"""
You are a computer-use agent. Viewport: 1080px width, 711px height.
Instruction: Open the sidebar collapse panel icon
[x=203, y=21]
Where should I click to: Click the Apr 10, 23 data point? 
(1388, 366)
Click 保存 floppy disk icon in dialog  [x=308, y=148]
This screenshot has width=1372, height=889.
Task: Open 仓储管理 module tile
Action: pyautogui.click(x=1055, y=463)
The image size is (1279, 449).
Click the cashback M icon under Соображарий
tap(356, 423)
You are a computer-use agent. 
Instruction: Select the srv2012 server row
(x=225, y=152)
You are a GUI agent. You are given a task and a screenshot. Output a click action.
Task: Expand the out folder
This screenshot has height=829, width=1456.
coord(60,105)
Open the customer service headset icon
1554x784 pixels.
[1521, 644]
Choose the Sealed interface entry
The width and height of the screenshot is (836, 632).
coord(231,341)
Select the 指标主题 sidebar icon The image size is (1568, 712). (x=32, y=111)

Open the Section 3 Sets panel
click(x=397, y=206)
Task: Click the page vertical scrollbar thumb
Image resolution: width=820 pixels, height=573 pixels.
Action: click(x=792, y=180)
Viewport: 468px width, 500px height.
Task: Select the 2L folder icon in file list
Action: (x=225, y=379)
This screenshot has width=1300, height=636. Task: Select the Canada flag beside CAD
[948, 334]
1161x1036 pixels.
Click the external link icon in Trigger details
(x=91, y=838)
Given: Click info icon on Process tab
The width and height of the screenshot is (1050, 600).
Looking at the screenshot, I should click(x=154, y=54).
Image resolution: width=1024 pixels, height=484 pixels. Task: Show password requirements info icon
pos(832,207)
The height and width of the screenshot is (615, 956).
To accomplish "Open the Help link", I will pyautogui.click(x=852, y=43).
"""
## Problem details
Render every line of the items above as a Markdown table with the columns Row and Line, numbering the rows in order and omitting blank lines.

## Solution
| Row | Line |
|---|---|
| 1 | You are a computer-use agent. Viewport: 1080px width, 711px height. |
| 2 | Instruction: Open the sidebar collapse panel icon |
| 3 | [x=203, y=21] |
| 4 | Where should I click to: Click the Apr 10, 23 data point?  |
| 5 | (1388, 366) |
| 6 | Click 保存 floppy disk icon in dialog  [x=308, y=148] |
| 7 | This screenshot has width=1372, height=889. |
| 8 | Task: Open 仓储管理 module tile |
| 9 | Action: pyautogui.click(x=1055, y=463) |
| 10 | The image size is (1279, 449). |
| 11 | Click the cashback M icon under Соображарий |
| 12 | tap(356, 423) |
| 13 | You are a computer-use agent.  |
| 14 | Instruction: Select the srv2012 server row |
| 15 | (x=225, y=152) |
| 16 | You are a GUI agent. You are given a task and a screenshot. Output a click action. |
| 17 | Task: Expand the out folder |
| 18 | This screenshot has height=829, width=1456. |
| 19 | coord(60,105) |
| 20 | Open the customer service headset icon |
| 21 | 1554x784 pixels. |
| 22 | [1521, 644] |
| 23 | Choose the Sealed interface entry |
| 24 | The width and height of the screenshot is (836, 632). |
| 25 | coord(231,341) |
| 26 | Select the 指标主题 sidebar icon The image size is (1568, 712). (x=32, y=111) |
| 27 | Open the Section 3 Sets panel |
| 28 | click(x=397, y=206) |
| 29 | Task: Click the page vertical scrollbar thumb |
| 30 | Image resolution: width=820 pixels, height=573 pixels. |
| 31 | Action: click(x=792, y=180) |
| 32 | Viewport: 468px width, 500px height. |
| 33 | Task: Select the 2L folder icon in file list |
| 34 | Action: (x=225, y=379) |
| 35 | This screenshot has width=1300, height=636. Task: Select the Canada flag beside CAD |
| 36 | [948, 334] |
| 37 | 1161x1036 pixels. |
| 38 | Click the external link icon in Trigger details |
| 39 | (x=91, y=838) |
| 40 | Given: Click info icon on Process tab |
| 41 | The width and height of the screenshot is (1050, 600). |
| 42 | Looking at the screenshot, I should click(x=154, y=54). |
| 43 | Image resolution: width=1024 pixels, height=484 pixels. Task: Show password requirements info icon |
| 44 | pos(832,207) |
| 45 | The height and width of the screenshot is (615, 956). |
| 46 | To accomplish "Open the Help link", I will pyautogui.click(x=852, y=43). |